Profits down at Asos but e-tailer is upbeat as new strategies push sales up, share price rises

Profits down by 10% may not sound like the greatest news for a retailer to deliver but Asos’s investors didn’t seem to mind and sent its share price upwards Wednesday after the company delivered its half-year numbers.

Why were they happy? Well sales are continuing to rise, the company clearly recovered quickly from a disastrous warehouse fire last summer, a new pricing strategy may be denting margins but it’s also powering expansion internationally, and the firm is confident on profits and margins for the full year.

After a bleak year in which it had to contend with that fire and delivered three profit warnings, today’s results announcement details all add up to a huge shopping basket of good news.

So what are the details? Pre-tax profit for the six months to February 28 slipped to £18m ($26.5m) from £20.1m a year ago on costs related to the introduction of its zonal pricing and investment in distribution capacity, it said.

That zonal pricing allows it to adjust uncompetitive prices in international markets to boost sales and market share. It’s already having an effect in the Eurozone and Australia/New Zealand with further implementation set to roll out.

Revenue for the period rose 14% to £550.5m, in line with analysts’ view, boosted by an impressive 27% jump in UK sales combined with more modest 5% growth internationally.

Gross margins fell to 48.2% from 50.5% a year ago.

Asos said it had 9.3m active customers (3.7m in the UK and 5.6m internationally) at February 28, up 13% on prior year, and attracted 88m visits during February (3.2m in the UK and 5m abroad). It also added that customer engagement “remains high”, with growth in visits, average order frequency, average basket size and conversion all improving.

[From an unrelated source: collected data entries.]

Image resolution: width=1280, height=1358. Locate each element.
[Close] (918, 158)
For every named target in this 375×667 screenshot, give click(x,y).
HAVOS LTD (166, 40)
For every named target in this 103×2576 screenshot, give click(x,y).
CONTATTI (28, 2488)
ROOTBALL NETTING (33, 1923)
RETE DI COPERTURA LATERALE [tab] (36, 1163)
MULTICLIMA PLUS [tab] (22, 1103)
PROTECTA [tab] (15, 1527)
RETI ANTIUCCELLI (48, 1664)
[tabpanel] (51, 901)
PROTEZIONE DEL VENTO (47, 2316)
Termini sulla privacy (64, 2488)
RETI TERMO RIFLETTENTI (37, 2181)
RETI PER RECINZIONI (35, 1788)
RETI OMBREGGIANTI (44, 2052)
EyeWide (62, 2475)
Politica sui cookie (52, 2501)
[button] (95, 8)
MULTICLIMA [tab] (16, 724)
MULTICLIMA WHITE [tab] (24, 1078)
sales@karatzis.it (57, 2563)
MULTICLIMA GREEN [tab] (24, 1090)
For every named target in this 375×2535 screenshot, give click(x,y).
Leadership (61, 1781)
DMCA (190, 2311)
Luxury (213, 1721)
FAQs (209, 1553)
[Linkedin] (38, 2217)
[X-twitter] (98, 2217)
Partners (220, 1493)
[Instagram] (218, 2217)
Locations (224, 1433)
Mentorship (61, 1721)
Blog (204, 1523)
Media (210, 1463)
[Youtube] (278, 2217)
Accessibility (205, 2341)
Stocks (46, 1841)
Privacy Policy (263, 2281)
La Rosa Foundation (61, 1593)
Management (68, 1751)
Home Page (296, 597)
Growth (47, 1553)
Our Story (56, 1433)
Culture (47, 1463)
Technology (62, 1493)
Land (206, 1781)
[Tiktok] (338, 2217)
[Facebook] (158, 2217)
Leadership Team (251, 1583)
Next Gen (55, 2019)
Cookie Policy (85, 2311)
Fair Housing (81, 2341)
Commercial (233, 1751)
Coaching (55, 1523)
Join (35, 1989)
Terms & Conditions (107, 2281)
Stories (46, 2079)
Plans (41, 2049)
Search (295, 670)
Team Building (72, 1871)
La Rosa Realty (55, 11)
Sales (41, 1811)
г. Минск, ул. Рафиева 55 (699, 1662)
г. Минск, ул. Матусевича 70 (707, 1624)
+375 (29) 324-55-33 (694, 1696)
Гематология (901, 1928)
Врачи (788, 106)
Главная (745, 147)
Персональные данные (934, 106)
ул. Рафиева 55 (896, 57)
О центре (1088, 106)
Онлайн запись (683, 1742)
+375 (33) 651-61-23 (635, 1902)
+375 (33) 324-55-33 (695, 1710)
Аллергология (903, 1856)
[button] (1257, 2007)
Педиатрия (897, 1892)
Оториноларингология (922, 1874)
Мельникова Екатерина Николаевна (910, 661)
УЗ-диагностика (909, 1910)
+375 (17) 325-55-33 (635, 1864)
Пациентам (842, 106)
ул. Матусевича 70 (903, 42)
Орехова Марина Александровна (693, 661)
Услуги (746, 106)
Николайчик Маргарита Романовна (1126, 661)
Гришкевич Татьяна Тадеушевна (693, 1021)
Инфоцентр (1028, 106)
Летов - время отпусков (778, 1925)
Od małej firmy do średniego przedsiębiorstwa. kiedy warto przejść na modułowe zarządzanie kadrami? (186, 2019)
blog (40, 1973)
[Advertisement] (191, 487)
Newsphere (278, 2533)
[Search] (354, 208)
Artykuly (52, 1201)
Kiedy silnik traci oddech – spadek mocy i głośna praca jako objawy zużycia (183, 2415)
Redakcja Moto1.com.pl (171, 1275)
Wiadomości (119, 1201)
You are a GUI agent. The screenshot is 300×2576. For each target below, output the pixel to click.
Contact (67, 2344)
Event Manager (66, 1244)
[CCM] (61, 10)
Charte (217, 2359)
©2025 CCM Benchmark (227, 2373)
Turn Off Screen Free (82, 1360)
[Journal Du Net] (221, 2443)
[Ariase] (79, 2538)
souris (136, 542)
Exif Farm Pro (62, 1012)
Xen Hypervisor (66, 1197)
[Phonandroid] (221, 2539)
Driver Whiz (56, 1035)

The retailer, which stocks over 75,000 lines across more than 750 brands, added 150 new brands in the period including Abercrombie & Fitch, adidas, Ellesse, Reebok, Sisley, Only & Sons and Liquor & Poker. It also removed 180 brands.

Uptake of its Asos Premier membership in the UK, US, France, Germany and Australia continued to grow, with total members up nearly 70% on last year, it said.

“With our continued investment in our international price competitiveness gaining traction, momentum in the business is building,” said chief executive Nick Robertson.

“This gives us confidence in the outlook for the second half and that full year profit and margin will be in line with expectations.”